Milosevic's "non-recognition" is not new. His initial policy of ignoring the tribunal changed to actively disputing its legality immediately after the former chief prosecutor Louise Arbour announced an investigation into Kosovo in March 1998. From that date, Milosevic physically prevented Hague investigators, including Arbour, entering the province, claiming Serbia and Yugoslavia "do not recognise" the tribunal or the results of its investigations.


Arbour's response was to remind all concerned that when the tribunal was set up by the UN Security Council in May 1993, it did not ask for the "approval" or "permission" of Milosevic or any other leaders in the former Yugoslavia. She also pointed out that the tribunal judges, and not politicians, were charged with "recognising the results of investigations". As in a national court, Arbour said, the tribunal does not require the accused to "recognise" it, but to answer the accusations.


Many indictees have come to The Hague saying they "do not recognise the tribunal" but have soon adjusted to the reality of their situation and accepted the rules of the game in an effort to defend themselves against the charges as best they can.

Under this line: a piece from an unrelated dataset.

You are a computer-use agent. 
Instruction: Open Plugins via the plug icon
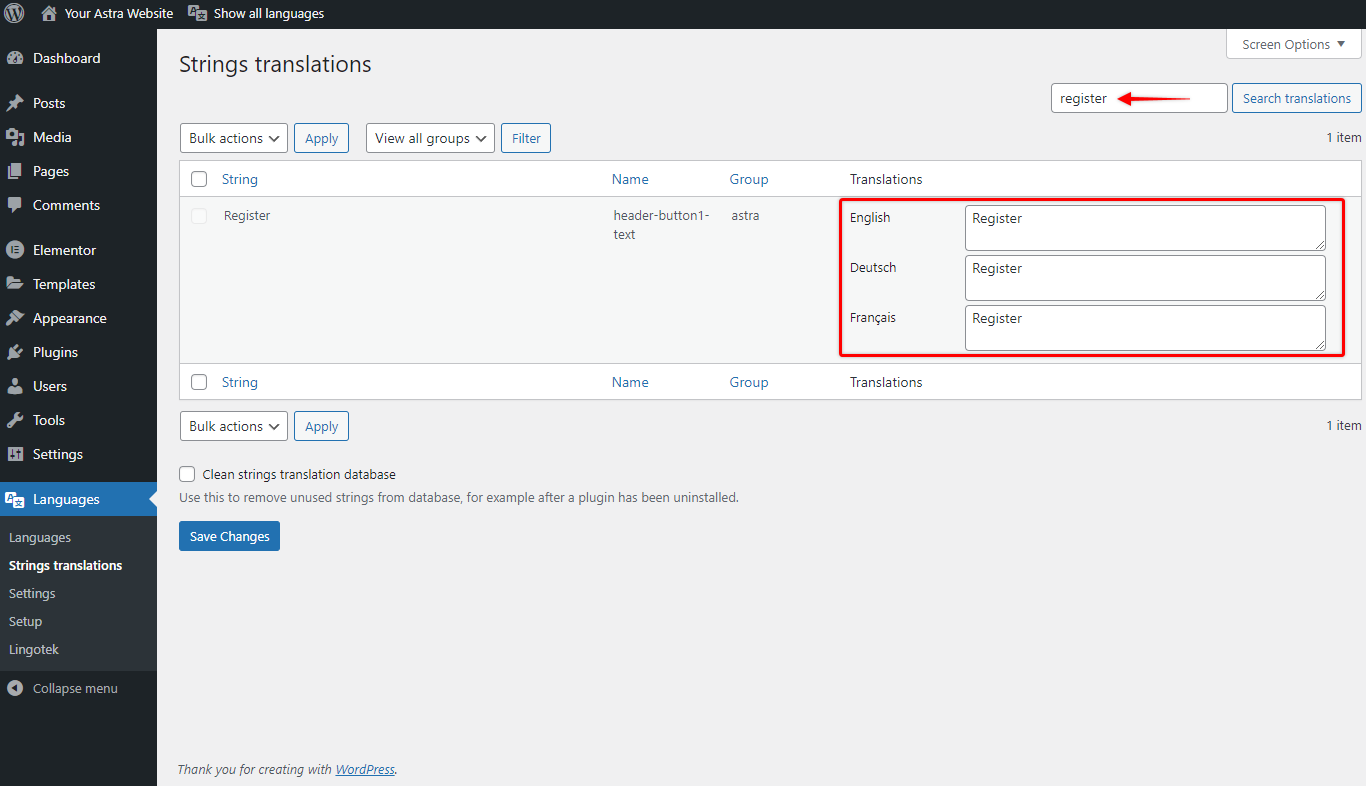18,351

If the "political defence" tactic is employed then we can expect to hear much from Milosevic himself during the trial. He could well enter the witness box, not to defend himself but to accuse his accusers, the western leaders and international bodies he blames for the disintegration of former Yugoslavia and the ensuing wars from Slovenia in 1991 to the war against in NATO in 1999.


It will be interesting to see if Milosevic handles the prosecutor's cross-examination with the same adroitness he showed during talks with Western politicians during the 1990s.


Another interesting side is whether he sticks to his "patriotic" plan to be defended by an all-Serbian team of lawyers. Several respectable Western lawyers, from Holland, the UK and the US, would relish the prospect of defending him in "trial of the 21st century".


Mirko Klarin is IWPR senior editor for the war crimes tribunal and editor-in-chief of the SENSE News Agency.